If Uploader.UploadsMetricName field is not zero, Uploader will create a counter metric to track successes and failures.
Index ¶
Constants ¶
This section is empty.
Variables ¶
This section is empty.
Functions ¶
This section is empty.
Types ¶
type InsertIDGenerator ¶
type InsertIDGenerator struct { // Counter is an atomically-managed counter used to differentiate Insert // IDs produced by the same process. Counter int64 // Prefix should be able to uniquely identify this specific process, // to differentiate Insert IDs produced by different processes. // // If empty, prefix will be derived from system and process specific // properties. Prefix string }
InsertIDGenerator generates unique Insert IDs.

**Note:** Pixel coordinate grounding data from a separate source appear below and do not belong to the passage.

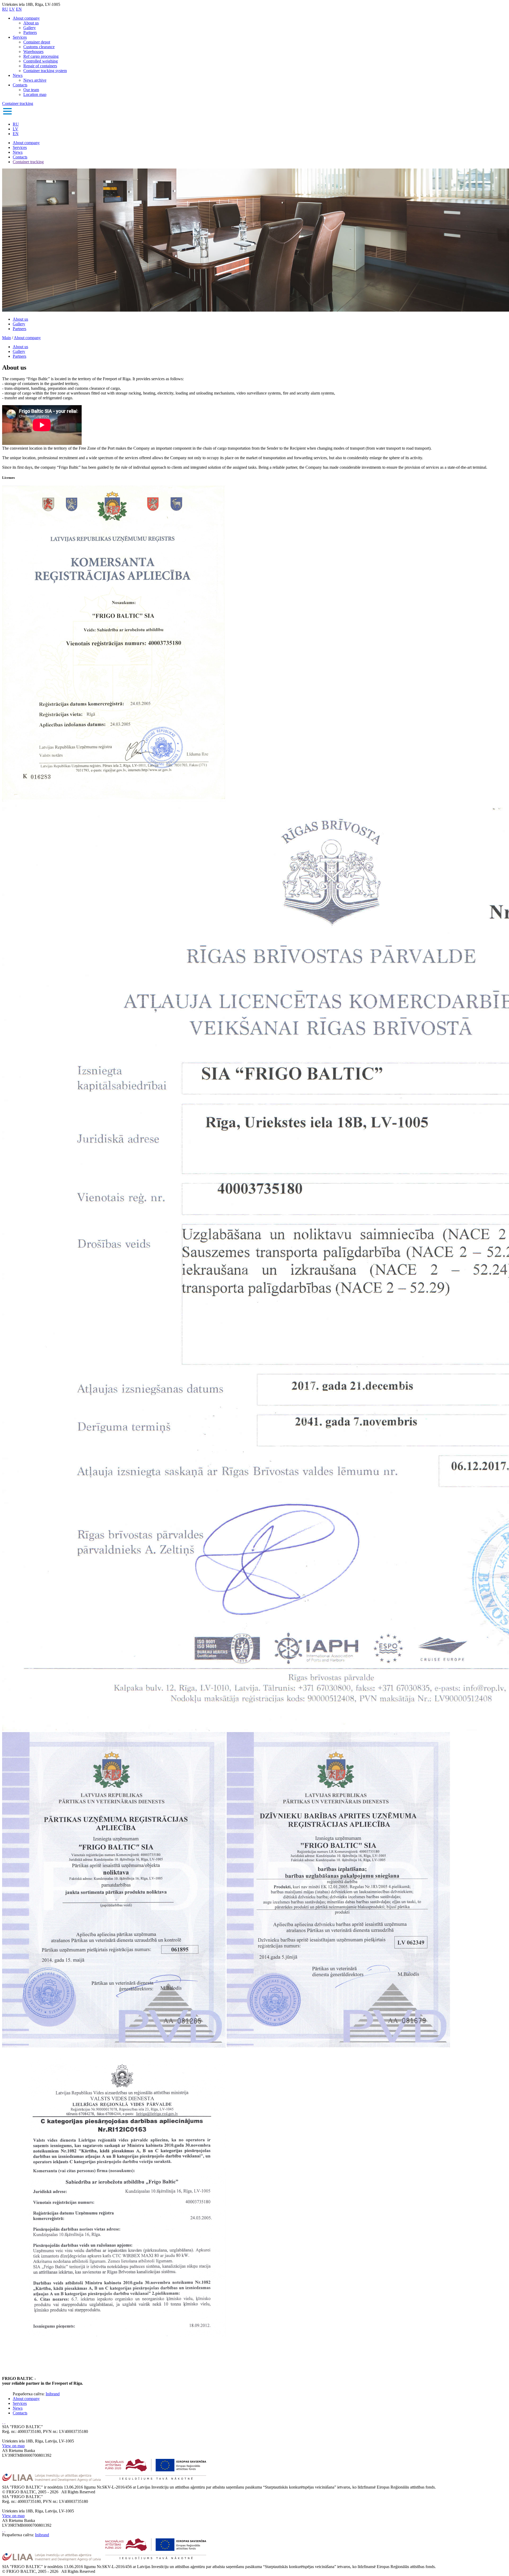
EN (19, 9)
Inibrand (53, 2394)
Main (6, 337)
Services (20, 37)
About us (31, 23)
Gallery (29, 27)
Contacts (20, 85)
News (18, 75)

BigQuery uses Insert IDs to deduplicate rows in the streaming insert buffer. The association between Insert ID and row persists only for the time the row is in the buffer.
InsertIDGenerator is safe for concurrent use.
var ID InsertIDGenerator
ID is the global InsertIDGenerator
func (*InsertIDGenerator) Generate ¶
func (id *InsertIDGenerator) Generate() string
Generate returns a unique Insert ID.
type Row ¶
type Row struct { proto.Message // embedded // InsertID is unique per insert operation to handle deduplication. InsertID string }
Row implements bigquery.ValueSaver
type Uploader ¶
type Uploader struct { *bigquery.Uploader // Uploader is bound to a specific table. DatasetID and Table ID are // provided for reference. DatasetID string TableID string // UploadsMetricName is a string used to create a tsmon Counter metric // for event upload attempts via Put, e.g. // "/chrome/infra/commit_queue/events/count". If unset, no metric will // be created. UploadsMetricName string // BatchSize is the max number of rows to send to BigQuery at a time. // The default is 500. BatchSize int // contains filtered or unexported fields }
Uploader contains the necessary data for streaming data to BigQuery.
func NewUploader ¶
NewUploader constructs a new Uploader struct.

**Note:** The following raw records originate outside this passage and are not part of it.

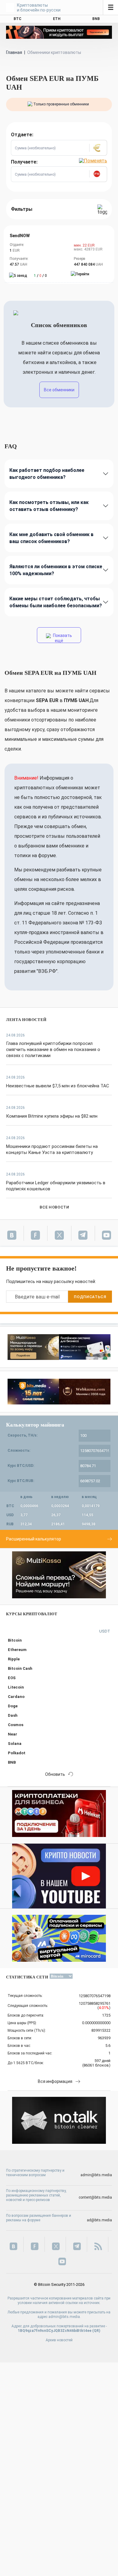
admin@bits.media (96, 2175)
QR (96, 2331)
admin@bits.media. (64, 2317)
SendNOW (20, 235)
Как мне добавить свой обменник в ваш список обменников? (51, 538)
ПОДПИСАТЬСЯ (90, 1297)
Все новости (54, 1207)
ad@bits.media (99, 2220)
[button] (98, 148)
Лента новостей (26, 1019)
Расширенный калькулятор (33, 1539)
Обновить (55, 1774)
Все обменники (59, 389)
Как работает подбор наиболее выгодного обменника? (46, 473)
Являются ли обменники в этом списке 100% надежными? (55, 570)
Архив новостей (59, 2340)
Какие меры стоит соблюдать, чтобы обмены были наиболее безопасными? (55, 602)
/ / (40, 276)
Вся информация (55, 2081)
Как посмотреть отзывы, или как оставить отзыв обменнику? (49, 505)
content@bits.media (95, 2197)
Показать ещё (62, 638)
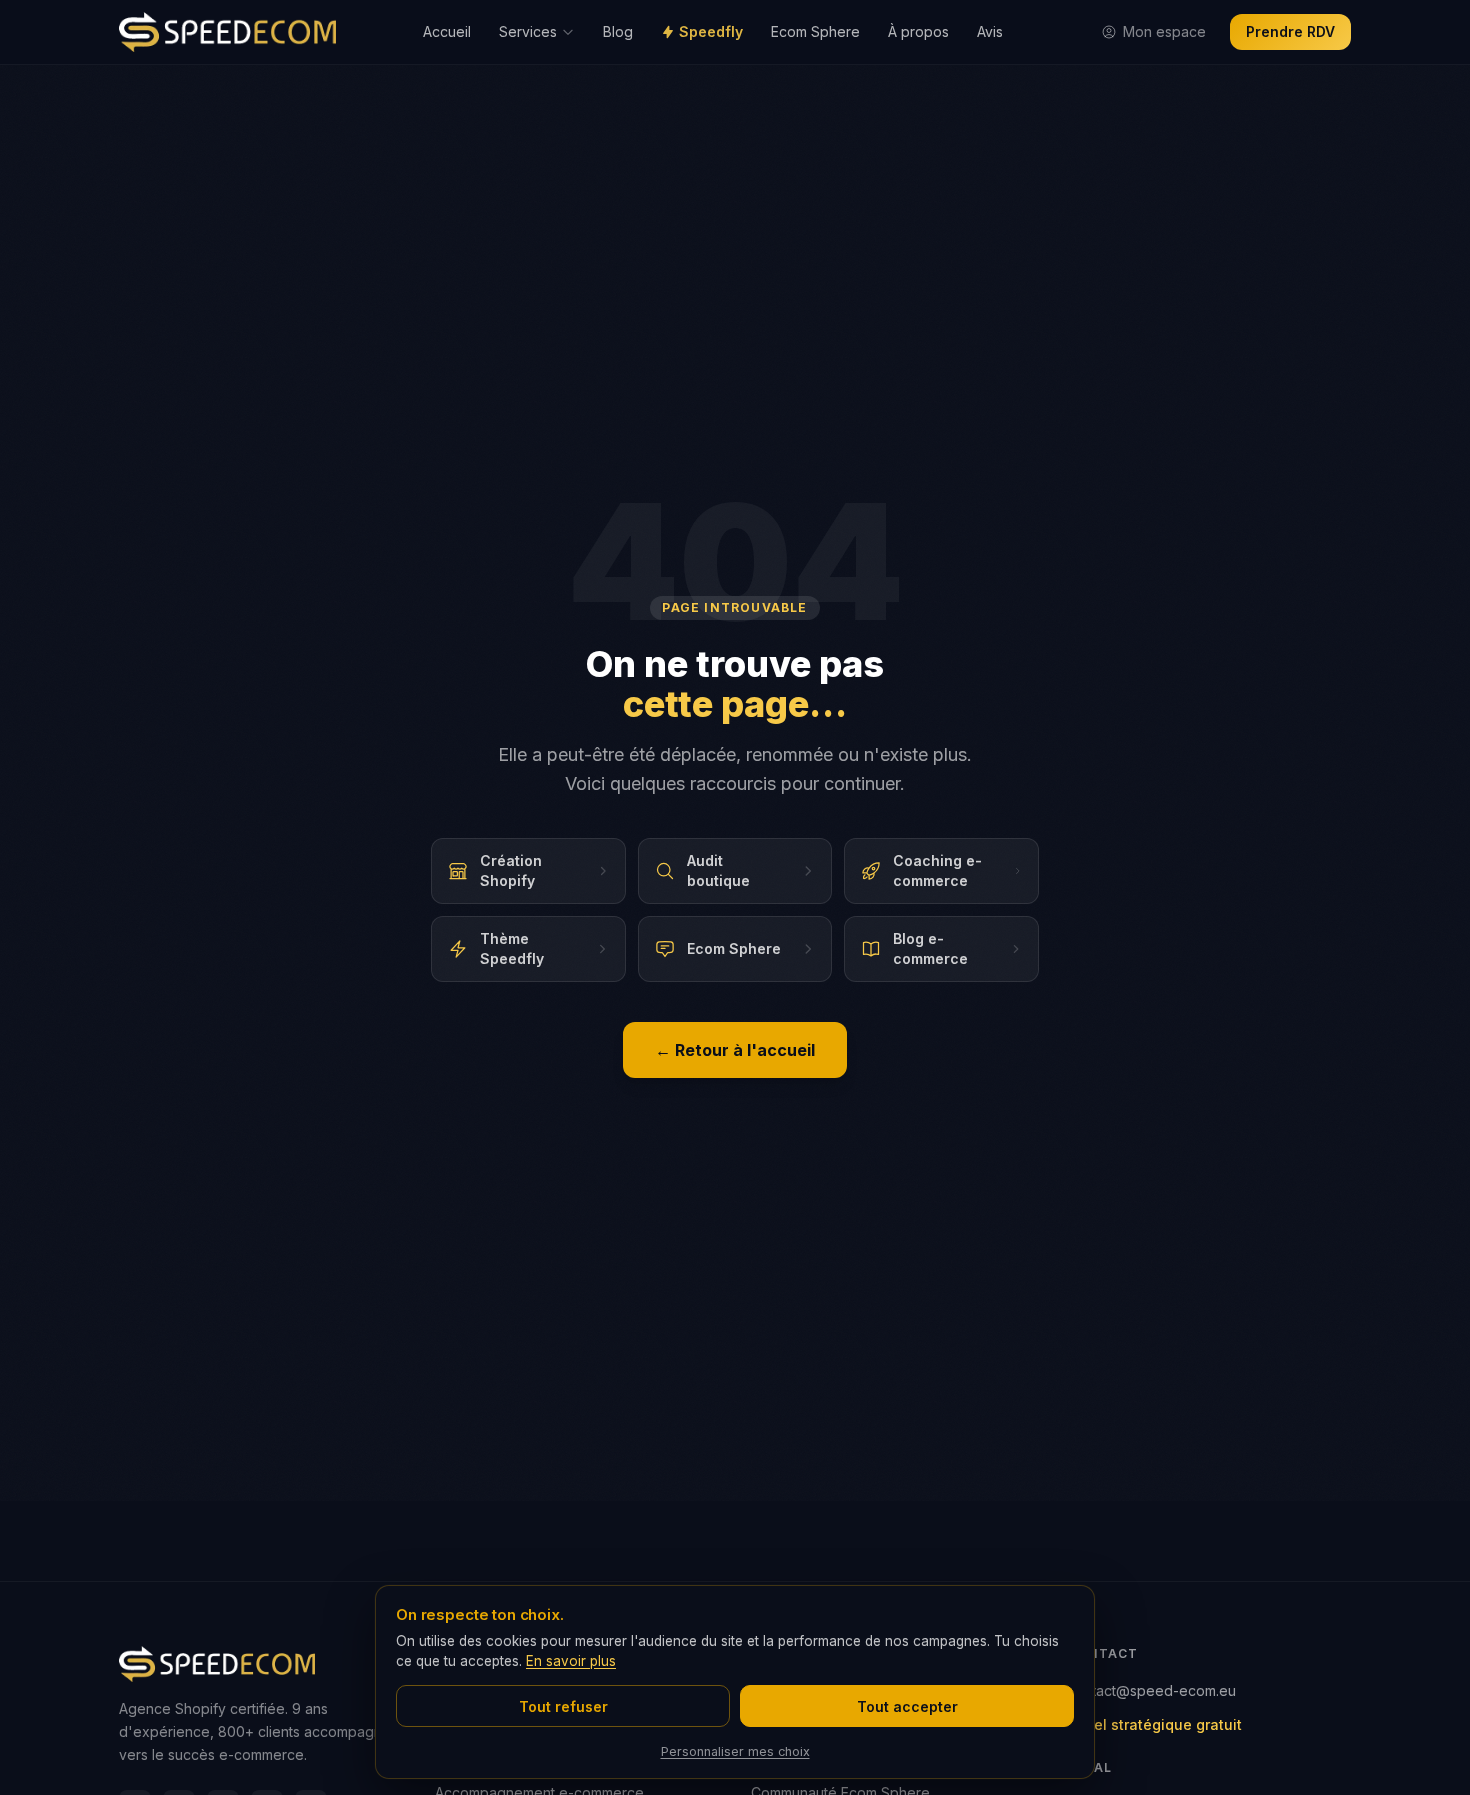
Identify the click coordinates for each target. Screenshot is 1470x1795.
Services (528, 31)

DatasetID and TableID are provided to the BigQuery client to gain access to a particular table.
You may want to change the default configuration of the bigquery.Uploader. Check the documentation for more details.
Set UploadsMetricName on the resulting Uploader to use the default counter metric.
Set BatchSize to set a custom batch size.
func (*Uploader) Put ¶
Put uploads one or more rows to the BigQuery service. Put takes care of adding InsertIDs, used by BigQuery to deduplicate rows.
If any rows do now match one of the expected types, Put will not attempt to upload any rows and returns an InvalidTypeError.
Put returns a PutMultiError if one or more rows failed to be uploaded. The PutMultiError contains a RowInsertionError for each failed row.
Put will retry on temporary errors. If the error persists, the call will run indefinitely. Because of this, if ctx does not have a timeout, Put will add one.
See bigquery documentation and source code for detailed information on how struct values are mapped to rows.